La mayoría, si no todas, de las esposas que aparecen en el libro, esposas de alguno de los elementos nazis a los que los investigadores británicos tratan de localizar, no es capaz de dar razón de dónde está su marido. Están separadas de él desde hace tiempo y ahora tratan de vivir su vida. Esta situación, como digo repetida varias veces, es una buena metáfora de la sociedad que los investigadores británicos se encuentran. Una sociedad rota, que ha perdido sus vínculos más estrechos y esenciales. Por lo demás, conforme los interrogatorios de los hombres culpables se van desplegando en las páginas, comenzamos a intuir primero, y a sentir después, algo que ha expresado, mejor que nadie, Hannah Arendt: los monstruos son, en realidad, personajes cotidianos.

━━━━━━━━━━━━━━━━━━━━

OBJETIVOS
(1) Cambia «investigadores británicos» por «agentes aliados» en el fragmento de origen y reproduce el pasaje que empieza con «La mayoría, si» y sigue hasta «realidad, personajes cotidianos.».
(2) Traduce al inglés esta oración del fragmento de origen: «Una sociedad rota, que ha perdido sus vínculos más estrechos y esenciales.»
(3) Enumera todos los verbos en infinitivo que aparecen en el fragmento de origen.
Las entradas no intervienen en este trabajo.

━━━━━━━━━━━━━━━━━━━━

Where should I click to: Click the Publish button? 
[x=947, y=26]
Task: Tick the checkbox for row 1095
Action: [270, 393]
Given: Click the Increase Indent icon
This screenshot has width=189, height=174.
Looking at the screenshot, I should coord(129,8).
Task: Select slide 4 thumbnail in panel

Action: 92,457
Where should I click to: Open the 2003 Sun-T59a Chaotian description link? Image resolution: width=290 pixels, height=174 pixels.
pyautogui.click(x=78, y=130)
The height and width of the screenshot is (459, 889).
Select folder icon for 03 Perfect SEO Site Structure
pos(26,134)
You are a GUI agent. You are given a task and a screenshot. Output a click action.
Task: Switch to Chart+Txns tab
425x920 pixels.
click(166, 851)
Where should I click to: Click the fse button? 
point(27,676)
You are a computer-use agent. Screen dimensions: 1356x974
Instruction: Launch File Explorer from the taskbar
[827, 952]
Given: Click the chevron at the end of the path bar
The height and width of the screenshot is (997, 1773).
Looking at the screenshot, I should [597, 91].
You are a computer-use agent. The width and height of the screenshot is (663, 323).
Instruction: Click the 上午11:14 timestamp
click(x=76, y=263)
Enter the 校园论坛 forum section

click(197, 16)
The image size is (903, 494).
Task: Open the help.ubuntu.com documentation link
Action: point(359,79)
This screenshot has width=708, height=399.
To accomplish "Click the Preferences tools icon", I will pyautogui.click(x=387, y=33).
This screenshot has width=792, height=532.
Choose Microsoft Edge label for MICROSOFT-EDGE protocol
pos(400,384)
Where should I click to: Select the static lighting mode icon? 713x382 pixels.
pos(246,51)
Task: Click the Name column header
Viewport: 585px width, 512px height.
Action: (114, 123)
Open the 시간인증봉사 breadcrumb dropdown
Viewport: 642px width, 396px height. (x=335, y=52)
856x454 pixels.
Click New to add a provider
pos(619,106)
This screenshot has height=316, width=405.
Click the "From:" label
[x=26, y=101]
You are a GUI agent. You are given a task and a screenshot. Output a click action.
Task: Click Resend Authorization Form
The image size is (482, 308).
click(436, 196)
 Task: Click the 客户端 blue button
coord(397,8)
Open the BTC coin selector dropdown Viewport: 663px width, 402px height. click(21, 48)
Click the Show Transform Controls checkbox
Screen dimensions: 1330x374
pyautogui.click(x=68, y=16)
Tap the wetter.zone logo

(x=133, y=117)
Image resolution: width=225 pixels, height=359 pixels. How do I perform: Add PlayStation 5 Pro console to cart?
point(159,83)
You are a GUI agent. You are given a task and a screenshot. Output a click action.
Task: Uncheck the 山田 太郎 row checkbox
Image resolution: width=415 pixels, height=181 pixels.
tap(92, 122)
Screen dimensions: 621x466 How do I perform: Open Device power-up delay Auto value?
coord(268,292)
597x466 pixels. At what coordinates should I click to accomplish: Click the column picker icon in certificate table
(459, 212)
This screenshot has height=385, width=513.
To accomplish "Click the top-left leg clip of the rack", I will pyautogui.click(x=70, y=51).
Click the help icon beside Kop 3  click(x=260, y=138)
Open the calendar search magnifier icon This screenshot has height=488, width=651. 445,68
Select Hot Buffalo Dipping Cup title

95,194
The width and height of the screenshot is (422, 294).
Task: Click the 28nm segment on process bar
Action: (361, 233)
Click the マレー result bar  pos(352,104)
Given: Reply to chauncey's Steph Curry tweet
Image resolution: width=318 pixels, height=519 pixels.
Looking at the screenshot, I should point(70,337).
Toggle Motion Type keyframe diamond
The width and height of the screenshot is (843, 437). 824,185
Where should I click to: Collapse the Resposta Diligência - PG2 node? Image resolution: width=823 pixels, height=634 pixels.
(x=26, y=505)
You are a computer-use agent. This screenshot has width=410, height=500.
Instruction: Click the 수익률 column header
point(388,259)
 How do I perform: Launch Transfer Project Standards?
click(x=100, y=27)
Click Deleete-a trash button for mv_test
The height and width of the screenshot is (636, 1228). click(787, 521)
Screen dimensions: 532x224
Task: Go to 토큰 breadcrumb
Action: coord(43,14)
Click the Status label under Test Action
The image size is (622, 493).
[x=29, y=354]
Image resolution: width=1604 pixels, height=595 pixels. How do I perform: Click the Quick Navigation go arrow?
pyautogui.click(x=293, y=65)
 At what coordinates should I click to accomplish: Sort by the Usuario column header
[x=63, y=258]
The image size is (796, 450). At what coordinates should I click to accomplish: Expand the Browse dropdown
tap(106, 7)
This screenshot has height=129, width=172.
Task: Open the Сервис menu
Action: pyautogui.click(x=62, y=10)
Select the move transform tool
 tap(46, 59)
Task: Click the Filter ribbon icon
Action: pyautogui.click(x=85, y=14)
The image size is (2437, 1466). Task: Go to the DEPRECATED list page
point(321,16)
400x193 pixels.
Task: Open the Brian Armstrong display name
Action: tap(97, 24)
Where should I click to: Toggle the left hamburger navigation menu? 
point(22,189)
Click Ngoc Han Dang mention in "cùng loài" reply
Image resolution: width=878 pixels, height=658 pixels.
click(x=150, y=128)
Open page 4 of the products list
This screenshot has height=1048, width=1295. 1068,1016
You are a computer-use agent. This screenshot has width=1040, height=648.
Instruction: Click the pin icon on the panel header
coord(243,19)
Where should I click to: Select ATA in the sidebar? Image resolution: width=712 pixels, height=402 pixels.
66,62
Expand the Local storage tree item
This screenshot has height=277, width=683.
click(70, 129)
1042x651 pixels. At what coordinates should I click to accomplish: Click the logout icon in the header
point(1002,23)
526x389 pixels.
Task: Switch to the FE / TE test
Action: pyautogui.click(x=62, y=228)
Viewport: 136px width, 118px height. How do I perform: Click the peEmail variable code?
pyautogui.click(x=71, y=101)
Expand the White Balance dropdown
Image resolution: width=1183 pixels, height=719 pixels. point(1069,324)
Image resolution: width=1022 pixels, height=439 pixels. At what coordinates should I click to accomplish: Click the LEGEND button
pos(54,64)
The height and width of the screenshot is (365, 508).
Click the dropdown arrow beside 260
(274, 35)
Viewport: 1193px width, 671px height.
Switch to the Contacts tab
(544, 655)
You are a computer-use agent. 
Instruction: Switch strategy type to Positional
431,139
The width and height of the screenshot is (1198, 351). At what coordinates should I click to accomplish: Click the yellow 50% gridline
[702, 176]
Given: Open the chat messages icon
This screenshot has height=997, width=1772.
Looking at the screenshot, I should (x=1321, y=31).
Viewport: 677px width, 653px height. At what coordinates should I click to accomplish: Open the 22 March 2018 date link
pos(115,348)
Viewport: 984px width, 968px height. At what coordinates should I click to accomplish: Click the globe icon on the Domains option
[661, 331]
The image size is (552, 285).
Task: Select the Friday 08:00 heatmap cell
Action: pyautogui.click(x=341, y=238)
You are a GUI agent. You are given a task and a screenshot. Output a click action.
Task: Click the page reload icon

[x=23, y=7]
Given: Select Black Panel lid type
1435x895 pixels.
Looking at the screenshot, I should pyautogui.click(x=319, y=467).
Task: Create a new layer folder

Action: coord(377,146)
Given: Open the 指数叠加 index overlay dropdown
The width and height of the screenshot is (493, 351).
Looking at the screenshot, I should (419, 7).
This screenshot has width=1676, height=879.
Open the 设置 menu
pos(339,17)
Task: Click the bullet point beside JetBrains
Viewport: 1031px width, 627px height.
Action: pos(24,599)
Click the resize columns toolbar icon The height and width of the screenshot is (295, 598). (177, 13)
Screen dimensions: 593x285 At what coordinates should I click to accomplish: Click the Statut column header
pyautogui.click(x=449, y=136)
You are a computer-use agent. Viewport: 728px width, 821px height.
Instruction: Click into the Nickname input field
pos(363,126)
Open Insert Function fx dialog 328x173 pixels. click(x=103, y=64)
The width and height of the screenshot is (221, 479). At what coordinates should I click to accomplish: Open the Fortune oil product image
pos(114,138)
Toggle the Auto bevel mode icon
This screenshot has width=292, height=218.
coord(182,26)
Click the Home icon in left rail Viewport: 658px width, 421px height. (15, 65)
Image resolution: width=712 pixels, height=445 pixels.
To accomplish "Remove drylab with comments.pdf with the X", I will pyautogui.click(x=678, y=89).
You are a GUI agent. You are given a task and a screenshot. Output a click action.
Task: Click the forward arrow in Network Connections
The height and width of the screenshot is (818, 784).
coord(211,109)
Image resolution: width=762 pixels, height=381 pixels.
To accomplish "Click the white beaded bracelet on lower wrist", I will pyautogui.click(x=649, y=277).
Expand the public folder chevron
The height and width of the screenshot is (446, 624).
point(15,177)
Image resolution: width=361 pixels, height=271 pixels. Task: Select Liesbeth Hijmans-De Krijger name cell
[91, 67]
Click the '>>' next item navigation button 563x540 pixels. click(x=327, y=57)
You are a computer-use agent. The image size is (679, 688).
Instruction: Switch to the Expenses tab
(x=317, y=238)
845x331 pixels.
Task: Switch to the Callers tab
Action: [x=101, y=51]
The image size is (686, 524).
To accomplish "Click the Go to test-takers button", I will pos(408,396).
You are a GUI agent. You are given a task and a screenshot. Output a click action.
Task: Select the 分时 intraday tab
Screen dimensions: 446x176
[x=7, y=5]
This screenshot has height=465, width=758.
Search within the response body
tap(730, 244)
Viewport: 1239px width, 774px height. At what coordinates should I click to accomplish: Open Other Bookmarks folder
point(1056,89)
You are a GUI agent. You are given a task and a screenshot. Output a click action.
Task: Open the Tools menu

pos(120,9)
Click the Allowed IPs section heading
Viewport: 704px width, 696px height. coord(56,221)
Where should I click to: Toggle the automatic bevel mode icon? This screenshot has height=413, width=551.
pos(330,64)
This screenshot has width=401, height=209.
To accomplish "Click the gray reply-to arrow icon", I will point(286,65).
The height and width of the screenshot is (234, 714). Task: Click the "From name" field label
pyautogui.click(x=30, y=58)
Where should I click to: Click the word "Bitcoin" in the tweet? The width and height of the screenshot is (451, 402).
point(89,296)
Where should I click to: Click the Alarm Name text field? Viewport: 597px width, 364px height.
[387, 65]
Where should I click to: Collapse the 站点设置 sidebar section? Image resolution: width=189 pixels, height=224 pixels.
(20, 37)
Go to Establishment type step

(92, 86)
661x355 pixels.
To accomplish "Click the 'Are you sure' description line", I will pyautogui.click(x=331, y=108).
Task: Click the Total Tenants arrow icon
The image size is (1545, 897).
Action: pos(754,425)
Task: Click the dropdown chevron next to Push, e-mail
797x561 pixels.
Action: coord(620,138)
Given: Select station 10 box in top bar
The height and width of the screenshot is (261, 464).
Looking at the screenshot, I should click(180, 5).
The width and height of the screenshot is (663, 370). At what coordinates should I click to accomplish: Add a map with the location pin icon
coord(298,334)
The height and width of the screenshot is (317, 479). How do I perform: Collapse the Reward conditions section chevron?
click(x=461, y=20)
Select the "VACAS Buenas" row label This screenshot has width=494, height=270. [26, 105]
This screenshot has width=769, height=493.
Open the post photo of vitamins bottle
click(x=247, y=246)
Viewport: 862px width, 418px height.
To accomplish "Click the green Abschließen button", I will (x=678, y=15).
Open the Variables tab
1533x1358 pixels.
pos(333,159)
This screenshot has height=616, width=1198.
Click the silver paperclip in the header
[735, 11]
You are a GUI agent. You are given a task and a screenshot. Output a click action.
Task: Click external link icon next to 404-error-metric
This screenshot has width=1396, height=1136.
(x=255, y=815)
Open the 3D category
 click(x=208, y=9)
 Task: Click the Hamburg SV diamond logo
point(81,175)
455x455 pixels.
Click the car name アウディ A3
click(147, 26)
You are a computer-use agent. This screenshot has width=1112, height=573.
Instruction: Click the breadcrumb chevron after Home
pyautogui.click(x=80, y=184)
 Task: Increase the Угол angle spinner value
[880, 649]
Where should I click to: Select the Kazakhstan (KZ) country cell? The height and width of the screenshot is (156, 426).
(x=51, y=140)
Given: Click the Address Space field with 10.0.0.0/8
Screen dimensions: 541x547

━━━━━━━━━━━━━━━━━━━━

RESULTADOS FINALES
(1)
La mayoría, si no todas, de las esposas que aparecen en el libro, esposas de alguno de los elementos nazis a los que los agentes aliados tratan de localizar, no es capaz de dar razón de dónde está su marido. Están separadas de él desde hace tiempo y ahora tratan de vivir su vida. Esta situación, como digo repetida varias veces, es una buena metáfora de la sociedad que los agentes aliados se encuentran. Una sociedad rota, que ha perdido sus vínculos más estrechos y esenciales. Por lo demás, conforme los interrogatorios de los hombres culpables se van desplegando en las páginas, comenzamos a intuir primero, y a sentir después, algo que ha expresado, mejor que nadie, Hannah Arendt: los monstruos son, en realidad, personajes cotidianos.

(2) A broken society, one that has lost its closest and most essential ties.

(3) localizar, dar, vivir, intuir, sentir